• _Data_:
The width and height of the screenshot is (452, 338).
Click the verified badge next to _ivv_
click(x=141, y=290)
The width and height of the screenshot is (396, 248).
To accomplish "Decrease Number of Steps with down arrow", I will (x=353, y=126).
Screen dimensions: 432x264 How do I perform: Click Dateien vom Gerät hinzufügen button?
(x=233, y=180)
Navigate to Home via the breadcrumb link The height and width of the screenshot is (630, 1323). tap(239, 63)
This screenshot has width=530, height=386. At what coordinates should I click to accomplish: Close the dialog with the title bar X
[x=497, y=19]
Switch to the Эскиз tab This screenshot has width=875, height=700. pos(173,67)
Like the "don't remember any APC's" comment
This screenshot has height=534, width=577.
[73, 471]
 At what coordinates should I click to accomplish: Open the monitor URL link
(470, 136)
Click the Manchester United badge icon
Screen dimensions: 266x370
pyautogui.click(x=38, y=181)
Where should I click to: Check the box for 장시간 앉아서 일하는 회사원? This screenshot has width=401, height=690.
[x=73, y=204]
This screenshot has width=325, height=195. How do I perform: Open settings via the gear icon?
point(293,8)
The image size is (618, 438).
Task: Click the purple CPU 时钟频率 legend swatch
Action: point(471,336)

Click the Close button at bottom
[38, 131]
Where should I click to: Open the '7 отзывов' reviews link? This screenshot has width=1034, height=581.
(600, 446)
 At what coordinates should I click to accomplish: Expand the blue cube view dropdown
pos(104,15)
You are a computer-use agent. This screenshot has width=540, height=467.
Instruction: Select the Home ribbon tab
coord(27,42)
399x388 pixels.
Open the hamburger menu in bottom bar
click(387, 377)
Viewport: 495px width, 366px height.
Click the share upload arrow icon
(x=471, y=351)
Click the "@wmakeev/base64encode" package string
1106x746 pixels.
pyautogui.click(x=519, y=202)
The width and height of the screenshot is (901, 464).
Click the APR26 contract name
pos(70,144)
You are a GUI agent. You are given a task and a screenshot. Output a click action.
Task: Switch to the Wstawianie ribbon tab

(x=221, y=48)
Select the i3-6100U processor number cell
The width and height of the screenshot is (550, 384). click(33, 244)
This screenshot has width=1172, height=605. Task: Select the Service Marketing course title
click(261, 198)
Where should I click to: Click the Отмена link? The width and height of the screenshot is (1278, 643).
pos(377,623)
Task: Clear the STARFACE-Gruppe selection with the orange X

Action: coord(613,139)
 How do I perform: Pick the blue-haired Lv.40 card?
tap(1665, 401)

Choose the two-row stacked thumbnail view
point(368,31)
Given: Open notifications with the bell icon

• _What to do_:
Turn every line of the records above into a Markdown table with the columns Row and Line, numbering the rows in order and skipping blank lines.

• _Task output_:
| Row | Line |
|---|---|
| 1 | The width and height of the screenshot is (452, 338). |
| 2 | Click the verified badge next to _ivv_ |
| 3 | click(x=141, y=290) |
| 4 | The width and height of the screenshot is (396, 248). |
| 5 | To accomplish "Decrease Number of Steps with down arrow", I will (x=353, y=126). |
| 6 | Screen dimensions: 432x264 How do I perform: Click Dateien vom Gerät hinzufügen button? |
| 7 | (x=233, y=180) |
| 8 | Navigate to Home via the breadcrumb link The height and width of the screenshot is (630, 1323). tap(239, 63) |
| 9 | This screenshot has width=530, height=386. At what coordinates should I click to accomplish: Close the dialog with the title bar X |
| 10 | [x=497, y=19] |
| 11 | Switch to the Эскиз tab This screenshot has width=875, height=700. pos(173,67) |
| 12 | Like the "don't remember any APC's" comment |
| 13 | This screenshot has height=534, width=577. |
| 14 | [73, 471] |
| 15 |  At what coordinates should I click to accomplish: Open the monitor URL link |
| 16 | (470, 136) |
| 17 | Click the Manchester United badge icon |
| 18 | Screen dimensions: 266x370 |
| 19 | pyautogui.click(x=38, y=181) |
| 20 | Where should I click to: Check the box for 장시간 앉아서 일하는 회사원? This screenshot has width=401, height=690. |
| 21 | [x=73, y=204] |
| 22 | This screenshot has width=325, height=195. How do I perform: Open settings via the gear icon? |
| 23 | point(293,8) |
| 24 | The image size is (618, 438). |
| 25 | Task: Click the purple CPU 时钟频率 legend swatch |
| 26 | Action: point(471,336) |
| 27 | Click the Close button at bottom |
| 28 | [38, 131] |
| 29 | Where should I click to: Open the '7 отзывов' reviews link? This screenshot has width=1034, height=581. |
| 30 | (600, 446) |
| 31 |  At what coordinates should I click to accomplish: Expand the blue cube view dropdown |
| 32 | pos(104,15) |
| 33 | You are a computer-use agent. This screenshot has width=540, height=467. |
| 34 | Instruction: Select the Home ribbon tab |
| 35 | coord(27,42) |
| 36 | 399x388 pixels. |
| 37 | Open the hamburger menu in bottom bar |
| 38 | click(387, 377) |
| 39 | Viewport: 495px width, 366px height. |
| 40 | Click the share upload arrow icon |
| 41 | (x=471, y=351) |
| 42 | Click the "@wmakeev/base64encode" package string |
| 43 | 1106x746 pixels. |
| 44 | pyautogui.click(x=519, y=202) |
| 45 | The width and height of the screenshot is (901, 464). |
| 46 | Click the APR26 contract name |
| 47 | pos(70,144) |
| 48 | You are a GUI agent. You are given a task and a screenshot. Output a click action. |
| 49 | Task: Switch to the Wstawianie ribbon tab |
| 50 | (x=221, y=48) |
| 51 | Select the i3-6100U processor number cell |
| 52 | The width and height of the screenshot is (550, 384). click(33, 244) |
| 53 | This screenshot has width=1172, height=605. Task: Select the Service Marketing course title |
| 54 | click(261, 198) |
| 55 | Where should I click to: Click the Отмена link? The width and height of the screenshot is (1278, 643). |
| 56 | pos(377,623) |
| 57 | Task: Clear the STARFACE-Gruppe selection with the orange X |
| 58 | Action: coord(613,139) |
| 59 |  How do I perform: Pick the blue-haired Lv.40 card? |
| 60 | tap(1665, 401) |
| 61 | Choose the two-row stacked thumbnail view |
| 62 | point(368,31) |
| 63 | Given: Open notifications with the bell icon |